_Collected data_

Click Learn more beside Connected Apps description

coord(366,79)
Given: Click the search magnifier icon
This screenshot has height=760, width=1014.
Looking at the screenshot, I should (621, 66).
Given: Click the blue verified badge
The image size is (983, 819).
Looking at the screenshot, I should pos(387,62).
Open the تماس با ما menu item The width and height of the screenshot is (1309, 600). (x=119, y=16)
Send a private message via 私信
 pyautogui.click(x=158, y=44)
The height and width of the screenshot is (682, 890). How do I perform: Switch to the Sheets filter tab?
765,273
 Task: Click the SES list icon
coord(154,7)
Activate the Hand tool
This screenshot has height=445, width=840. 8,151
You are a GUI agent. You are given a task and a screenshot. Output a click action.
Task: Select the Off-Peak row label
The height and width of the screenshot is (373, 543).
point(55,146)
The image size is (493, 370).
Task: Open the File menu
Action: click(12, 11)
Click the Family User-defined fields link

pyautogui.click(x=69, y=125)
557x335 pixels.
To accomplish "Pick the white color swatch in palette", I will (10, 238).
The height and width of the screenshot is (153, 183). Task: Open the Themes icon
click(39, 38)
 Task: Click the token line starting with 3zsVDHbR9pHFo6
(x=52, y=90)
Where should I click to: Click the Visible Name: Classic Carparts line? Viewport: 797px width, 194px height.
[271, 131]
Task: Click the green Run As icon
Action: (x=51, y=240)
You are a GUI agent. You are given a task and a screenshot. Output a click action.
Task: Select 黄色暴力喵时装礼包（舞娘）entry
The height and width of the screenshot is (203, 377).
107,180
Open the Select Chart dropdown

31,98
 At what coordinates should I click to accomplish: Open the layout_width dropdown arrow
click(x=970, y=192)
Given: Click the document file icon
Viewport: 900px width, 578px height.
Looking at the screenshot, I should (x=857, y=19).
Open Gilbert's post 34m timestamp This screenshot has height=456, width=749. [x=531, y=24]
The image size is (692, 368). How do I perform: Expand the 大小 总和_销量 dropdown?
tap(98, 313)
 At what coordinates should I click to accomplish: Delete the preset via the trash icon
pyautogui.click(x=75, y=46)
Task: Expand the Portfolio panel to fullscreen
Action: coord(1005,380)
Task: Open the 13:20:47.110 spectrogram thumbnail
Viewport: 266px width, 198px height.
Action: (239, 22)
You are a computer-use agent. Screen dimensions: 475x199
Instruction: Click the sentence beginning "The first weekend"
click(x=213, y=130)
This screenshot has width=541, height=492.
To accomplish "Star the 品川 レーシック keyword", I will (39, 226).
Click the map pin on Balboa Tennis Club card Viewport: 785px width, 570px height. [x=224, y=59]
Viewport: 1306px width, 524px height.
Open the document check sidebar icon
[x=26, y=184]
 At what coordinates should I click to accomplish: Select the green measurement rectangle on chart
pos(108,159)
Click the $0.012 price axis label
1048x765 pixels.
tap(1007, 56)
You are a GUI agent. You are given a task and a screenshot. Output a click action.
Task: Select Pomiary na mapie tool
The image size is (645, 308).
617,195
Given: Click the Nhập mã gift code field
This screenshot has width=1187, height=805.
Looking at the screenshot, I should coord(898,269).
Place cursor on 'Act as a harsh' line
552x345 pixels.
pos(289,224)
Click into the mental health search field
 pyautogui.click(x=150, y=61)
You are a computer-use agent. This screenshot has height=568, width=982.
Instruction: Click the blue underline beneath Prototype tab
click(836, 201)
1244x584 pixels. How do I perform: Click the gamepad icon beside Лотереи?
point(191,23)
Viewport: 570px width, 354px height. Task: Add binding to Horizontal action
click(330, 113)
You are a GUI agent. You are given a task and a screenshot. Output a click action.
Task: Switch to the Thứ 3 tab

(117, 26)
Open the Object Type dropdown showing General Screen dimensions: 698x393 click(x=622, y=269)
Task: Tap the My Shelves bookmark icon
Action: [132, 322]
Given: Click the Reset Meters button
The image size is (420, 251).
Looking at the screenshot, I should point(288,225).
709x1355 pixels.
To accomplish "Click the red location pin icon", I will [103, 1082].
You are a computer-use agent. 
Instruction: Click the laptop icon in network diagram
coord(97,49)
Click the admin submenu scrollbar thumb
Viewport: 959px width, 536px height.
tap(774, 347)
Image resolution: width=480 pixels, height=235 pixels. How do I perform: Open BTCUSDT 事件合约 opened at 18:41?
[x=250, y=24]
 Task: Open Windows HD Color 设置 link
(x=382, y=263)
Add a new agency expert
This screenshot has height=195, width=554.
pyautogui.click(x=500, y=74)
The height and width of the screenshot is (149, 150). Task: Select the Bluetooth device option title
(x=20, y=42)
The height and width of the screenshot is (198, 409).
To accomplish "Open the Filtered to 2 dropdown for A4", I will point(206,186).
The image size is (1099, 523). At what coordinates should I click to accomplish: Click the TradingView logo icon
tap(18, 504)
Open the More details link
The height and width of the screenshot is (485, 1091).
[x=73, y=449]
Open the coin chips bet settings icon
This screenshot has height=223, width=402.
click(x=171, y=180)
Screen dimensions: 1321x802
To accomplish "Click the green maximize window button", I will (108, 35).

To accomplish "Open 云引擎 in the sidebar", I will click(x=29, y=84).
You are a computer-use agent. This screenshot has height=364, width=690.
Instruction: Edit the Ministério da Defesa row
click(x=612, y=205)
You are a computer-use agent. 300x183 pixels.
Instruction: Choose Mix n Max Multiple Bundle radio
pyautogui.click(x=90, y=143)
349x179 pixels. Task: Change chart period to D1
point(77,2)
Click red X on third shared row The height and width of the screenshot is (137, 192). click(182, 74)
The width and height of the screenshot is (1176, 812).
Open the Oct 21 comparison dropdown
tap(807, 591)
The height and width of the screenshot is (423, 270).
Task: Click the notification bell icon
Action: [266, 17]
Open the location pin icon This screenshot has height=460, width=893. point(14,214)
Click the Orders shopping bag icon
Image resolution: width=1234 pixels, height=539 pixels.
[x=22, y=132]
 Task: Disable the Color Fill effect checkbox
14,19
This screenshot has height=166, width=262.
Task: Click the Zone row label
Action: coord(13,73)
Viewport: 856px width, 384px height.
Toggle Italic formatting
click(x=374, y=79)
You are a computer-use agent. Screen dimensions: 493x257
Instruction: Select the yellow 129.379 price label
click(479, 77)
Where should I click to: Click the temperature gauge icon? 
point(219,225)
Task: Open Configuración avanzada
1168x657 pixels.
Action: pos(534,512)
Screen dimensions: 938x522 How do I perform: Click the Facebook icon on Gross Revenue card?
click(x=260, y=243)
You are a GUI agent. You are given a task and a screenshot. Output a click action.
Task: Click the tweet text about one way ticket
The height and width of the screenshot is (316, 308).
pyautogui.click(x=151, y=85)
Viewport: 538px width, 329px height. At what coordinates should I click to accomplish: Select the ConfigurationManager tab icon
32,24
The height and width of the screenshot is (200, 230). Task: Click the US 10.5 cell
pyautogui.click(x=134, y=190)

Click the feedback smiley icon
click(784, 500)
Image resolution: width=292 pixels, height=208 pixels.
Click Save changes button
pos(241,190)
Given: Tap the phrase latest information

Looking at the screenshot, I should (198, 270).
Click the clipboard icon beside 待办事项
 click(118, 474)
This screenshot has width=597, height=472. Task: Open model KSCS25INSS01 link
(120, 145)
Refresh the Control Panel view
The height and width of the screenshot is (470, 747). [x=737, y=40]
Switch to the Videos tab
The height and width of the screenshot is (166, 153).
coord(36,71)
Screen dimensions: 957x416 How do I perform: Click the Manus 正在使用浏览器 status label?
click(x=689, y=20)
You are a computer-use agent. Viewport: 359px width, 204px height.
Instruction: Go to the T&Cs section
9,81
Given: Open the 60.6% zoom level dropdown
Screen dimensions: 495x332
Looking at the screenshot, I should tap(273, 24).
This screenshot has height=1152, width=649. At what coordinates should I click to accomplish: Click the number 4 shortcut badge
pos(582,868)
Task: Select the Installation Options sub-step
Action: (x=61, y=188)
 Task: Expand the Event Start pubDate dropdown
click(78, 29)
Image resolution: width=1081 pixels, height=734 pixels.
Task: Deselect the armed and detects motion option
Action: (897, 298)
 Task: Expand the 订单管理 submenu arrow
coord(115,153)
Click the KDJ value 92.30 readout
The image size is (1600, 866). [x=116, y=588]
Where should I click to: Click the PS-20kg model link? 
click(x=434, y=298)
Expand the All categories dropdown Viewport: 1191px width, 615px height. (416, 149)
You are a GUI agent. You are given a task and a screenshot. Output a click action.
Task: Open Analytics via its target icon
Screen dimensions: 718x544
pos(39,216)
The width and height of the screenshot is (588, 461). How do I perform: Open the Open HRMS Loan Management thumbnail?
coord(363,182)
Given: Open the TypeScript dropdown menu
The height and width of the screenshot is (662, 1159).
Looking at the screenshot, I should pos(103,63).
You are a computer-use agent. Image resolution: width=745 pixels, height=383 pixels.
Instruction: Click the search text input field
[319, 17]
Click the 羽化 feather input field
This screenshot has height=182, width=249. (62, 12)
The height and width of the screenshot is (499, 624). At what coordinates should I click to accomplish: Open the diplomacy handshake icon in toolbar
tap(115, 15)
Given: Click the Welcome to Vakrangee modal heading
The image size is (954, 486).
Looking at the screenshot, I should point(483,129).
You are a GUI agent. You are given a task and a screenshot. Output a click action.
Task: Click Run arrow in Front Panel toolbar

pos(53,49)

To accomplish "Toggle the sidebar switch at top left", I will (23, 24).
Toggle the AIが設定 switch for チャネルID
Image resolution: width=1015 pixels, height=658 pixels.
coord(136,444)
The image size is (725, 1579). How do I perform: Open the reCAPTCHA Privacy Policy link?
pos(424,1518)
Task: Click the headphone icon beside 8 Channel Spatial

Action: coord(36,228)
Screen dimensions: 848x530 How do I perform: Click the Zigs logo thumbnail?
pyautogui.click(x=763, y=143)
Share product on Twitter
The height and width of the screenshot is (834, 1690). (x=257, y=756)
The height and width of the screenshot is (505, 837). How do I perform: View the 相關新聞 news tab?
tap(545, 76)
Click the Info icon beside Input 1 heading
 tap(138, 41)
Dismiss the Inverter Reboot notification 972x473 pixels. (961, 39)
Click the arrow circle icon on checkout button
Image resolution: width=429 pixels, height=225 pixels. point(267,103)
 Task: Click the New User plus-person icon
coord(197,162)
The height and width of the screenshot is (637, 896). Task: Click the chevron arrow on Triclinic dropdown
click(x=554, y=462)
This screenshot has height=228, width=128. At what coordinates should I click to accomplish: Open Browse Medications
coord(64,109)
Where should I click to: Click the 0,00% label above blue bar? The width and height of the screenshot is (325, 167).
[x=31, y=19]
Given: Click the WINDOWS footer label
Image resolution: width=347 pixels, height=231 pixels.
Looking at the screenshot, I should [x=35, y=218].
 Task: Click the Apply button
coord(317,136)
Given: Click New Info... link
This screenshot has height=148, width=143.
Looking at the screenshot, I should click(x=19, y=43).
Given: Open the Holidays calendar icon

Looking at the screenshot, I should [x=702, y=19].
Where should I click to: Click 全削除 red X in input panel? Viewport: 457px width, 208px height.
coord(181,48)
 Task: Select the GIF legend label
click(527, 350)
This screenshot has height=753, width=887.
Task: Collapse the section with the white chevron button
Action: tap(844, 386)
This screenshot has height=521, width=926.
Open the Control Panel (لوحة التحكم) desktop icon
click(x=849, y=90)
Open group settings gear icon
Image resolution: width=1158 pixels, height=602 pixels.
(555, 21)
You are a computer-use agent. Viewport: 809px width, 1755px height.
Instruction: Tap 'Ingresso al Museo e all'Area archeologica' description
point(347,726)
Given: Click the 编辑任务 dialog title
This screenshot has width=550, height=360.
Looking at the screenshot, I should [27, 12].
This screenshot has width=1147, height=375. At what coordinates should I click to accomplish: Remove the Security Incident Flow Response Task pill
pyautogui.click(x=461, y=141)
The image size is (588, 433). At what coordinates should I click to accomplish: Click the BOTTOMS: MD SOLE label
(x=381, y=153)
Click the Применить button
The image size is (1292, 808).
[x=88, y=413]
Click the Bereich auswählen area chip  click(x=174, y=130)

_WORK INSTRUCTIONS_
Output the records above exactly, from their first line through the line that contains "Open Gilbert's post", and add nothing.

_ANSWER TO THIS PROBLEM_
Click Learn more beside Connected Apps description

coord(366,79)
Given: Click the search magnifier icon
This screenshot has height=760, width=1014.
Looking at the screenshot, I should (621, 66).
Given: Click the blue verified badge
The image size is (983, 819).
Looking at the screenshot, I should pos(387,62).
Open the تماس با ما menu item The width and height of the screenshot is (1309, 600). (x=119, y=16)
Send a private message via 私信
 pyautogui.click(x=158, y=44)
The height and width of the screenshot is (682, 890). How do I perform: Switch to the Sheets filter tab?
765,273
 Task: Click the SES list icon
coord(154,7)
Activate the Hand tool
This screenshot has height=445, width=840. 8,151
You are a GUI agent. You are given a task and a screenshot. Output a click action.
Task: Select the Off-Peak row label
The height and width of the screenshot is (373, 543).
point(55,146)
The image size is (493, 370).
Task: Open the File menu
Action: click(12, 11)
Click the Family User-defined fields link

pyautogui.click(x=69, y=125)
557x335 pixels.
To accomplish "Pick the white color swatch in palette", I will (10, 238).
The height and width of the screenshot is (153, 183). Task: Open the Themes icon
click(39, 38)
 Task: Click the token line starting with 3zsVDHbR9pHFo6
(x=52, y=90)
Where should I click to: Click the Visible Name: Classic Carparts line? Viewport: 797px width, 194px height.
[271, 131]
Task: Click the green Run As icon
Action: (x=51, y=240)
You are a GUI agent. You are given a task and a screenshot. Output a click action.
Task: Select 黄色暴力喵时装礼包（舞娘）entry
The height and width of the screenshot is (203, 377).
107,180
Open the Select Chart dropdown

31,98
 At what coordinates should I click to accomplish: Open the layout_width dropdown arrow
click(x=970, y=192)
Given: Click the document file icon
Viewport: 900px width, 578px height.
Looking at the screenshot, I should (x=857, y=19).
Open Gilbert's post 34m timestamp This screenshot has height=456, width=749. [x=531, y=24]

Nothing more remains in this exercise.